人血清白蛋白是一種單鏈的多聚肽，折疊成心形的蛋白，三維構象顯示其包含三個結構域，每個結構與包含A和B兩個亞結構域，總分子量為66.8kDa_[7,8,9]。

白蛋白含有結合位點Sulow's I/II，或者每個結合位點都分別由兩個loop結構形成，進一步形成IIA和IIIA亞基。報道的治療性化合物都是結合在HSA的下述兩個位點上_{[10,11,12,13]}，見下圖1、2。

     實質上，人、牛和大鼠的白蛋白的氨基酸成分也有略微的差異_[14]，見表2。在哺乳動物的白蛋白中，有著甲硫氨酸，甘氨酸和異亮氨酸含量低的特點，但是半胱氨酸、亮氨酸、離子型氨基酸、谷氨酸和賴氨酸含量豐富。因為含有大量的離子殘基，導致白蛋白在pH=7條件下，有著185個離子/分子的高電荷，使白蛋白有很好的溶解性。

     在肝臟中合成的白蛋白不是糖蛋白，僅僅由氨基酸組成，沒有輔基和其他修飾。即便在血漿中的轉甲狀腺素蛋白（前白蛋白，一種專門運送視黃醇和甲狀腺激素T4的白蛋白前體）幾乎沒有糖基基團。也缺乏Asn-X-Ser/Thr這種用于N糖基化修飾的基序。

     在循環系統中的白蛋白，會有非酶類修飾成的糖基化積累，其中有一部分“糖基化修飾”是緊密結合的底物。
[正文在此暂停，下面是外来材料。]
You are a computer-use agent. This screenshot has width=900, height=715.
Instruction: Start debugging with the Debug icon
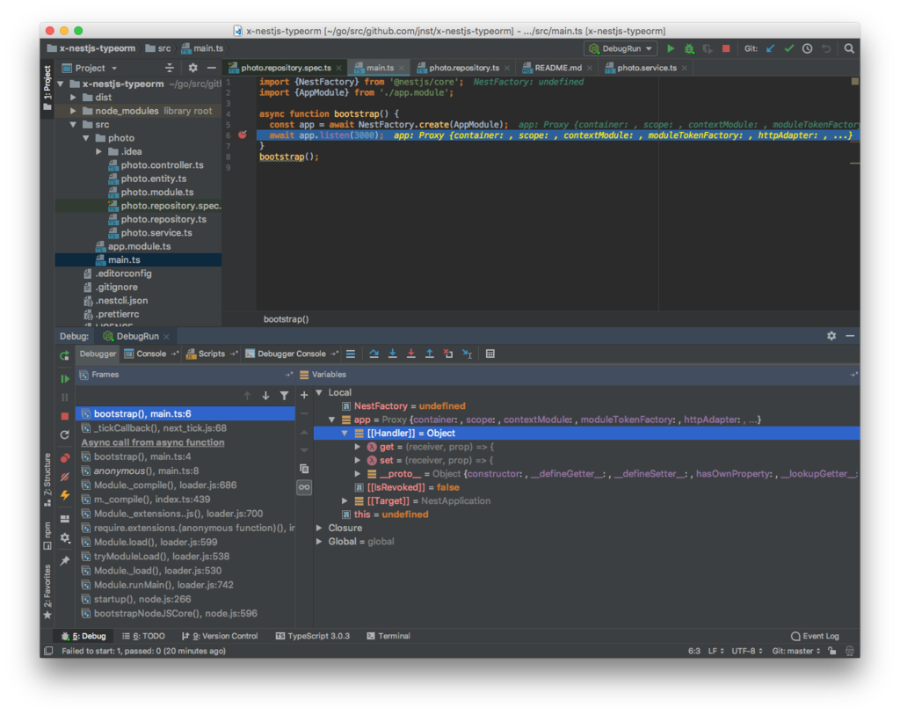tap(688, 48)
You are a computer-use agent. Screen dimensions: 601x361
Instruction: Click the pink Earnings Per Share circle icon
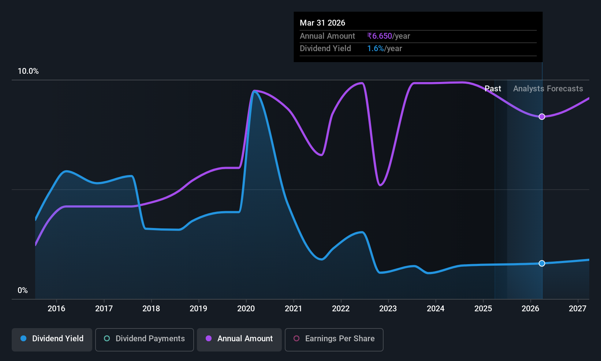point(296,338)
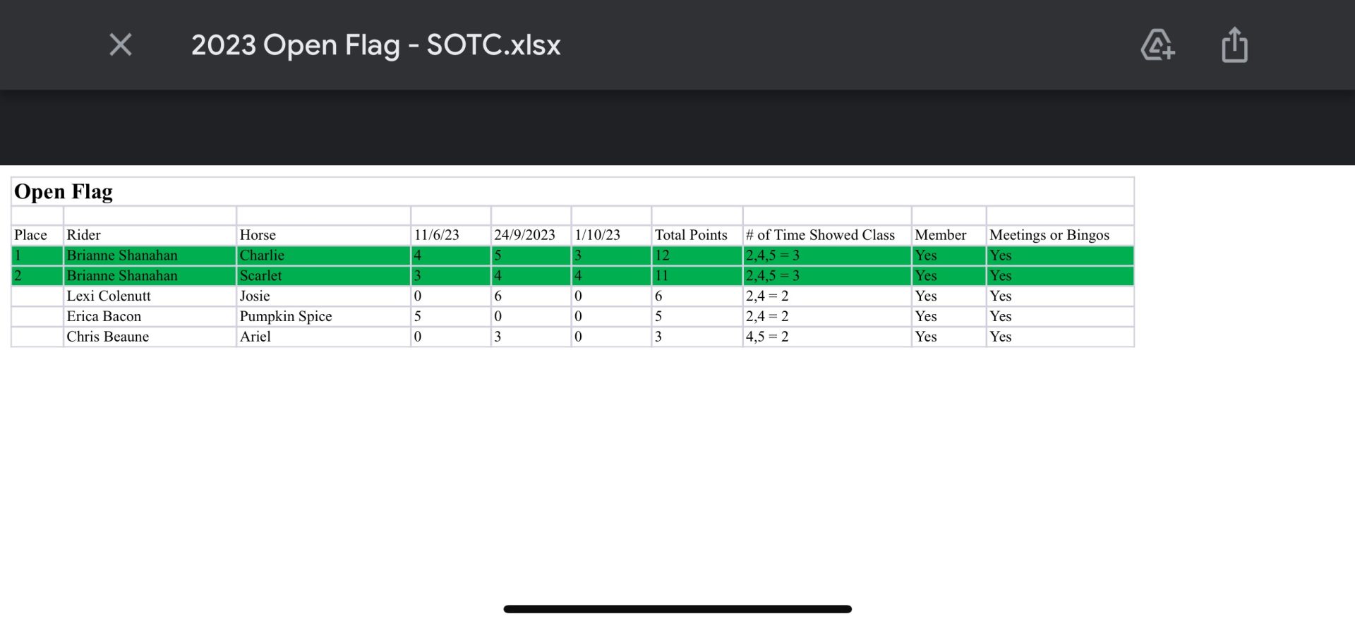This screenshot has width=1355, height=626.
Task: Select the total points cell showing 12
Action: point(662,255)
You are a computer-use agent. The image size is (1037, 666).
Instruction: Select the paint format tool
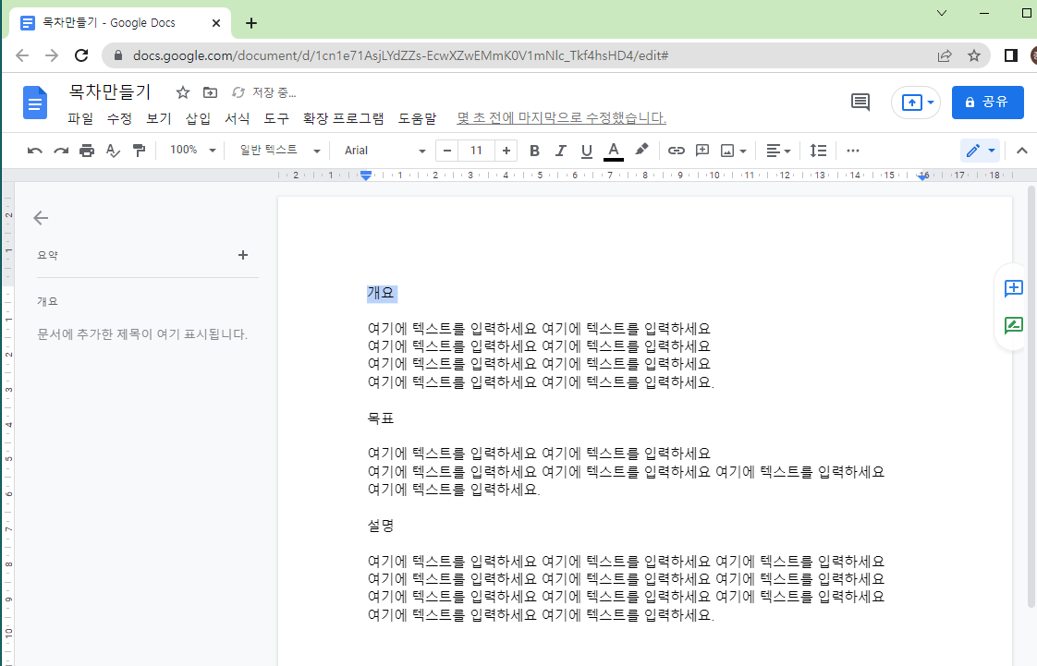pos(140,150)
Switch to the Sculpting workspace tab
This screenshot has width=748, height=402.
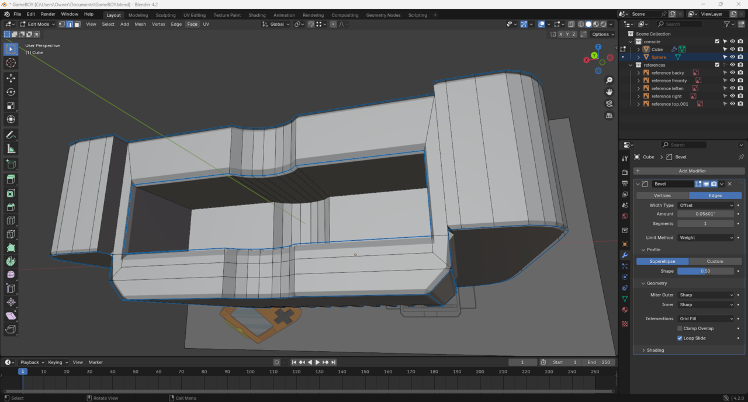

一些混合的隱蔽的二硫鍵來源于半胱氨酸和谷氨酰胺，除非它們被氧化和消除，否則會被對白蛋白有輕微的影響。在正常人體內，有1%的白蛋白會和葡萄糖形成共價鍵結合。白蛋白的糖修飾含量已經成為白蛋白純度的判斷標準，純凈的白蛋白糖修飾含量不高于0.05%（w/w）_[15]。缺少糖和酪氨酸意味著糖蛋白產生了酸水解成了黑色沉淀物或腐殖質。白蛋白通常是無色的，但是和高鐵血紅素，膽紅素底物親和后的濃縮溶液，會呈現黃色的特點。

表2

     在代謝方面，由于白蛋白足夠大，所以不至于會被腎小球過濾而流失。所以，白蛋白被用來攜帶脂肪酸，甾體化合物，膽紅素和卟啉類化合物等治療性藥物。同時，也可以攜帶納米顆粒，遞送到多種大分子藥物到靶細胞/器官。例如，2005年，FDA通過的抗腫瘤的白蛋白紫杉醇，即是白蛋白攜帶130nm顆粒和低水溶性藥物遞送到乳腺癌組織_[16]。非甾體抗炎藥（NSAID）的活性代謝產物，6-甲氧基-2-萘乙酸，和標記有碘-123的碘非他胺，以白蛋白載體游離于血漿中，穿透血腦屏障，降低了半衰期，在靶組織中富集藥物，且能夠很快清除放射性元素_[17,18]，見下圖3。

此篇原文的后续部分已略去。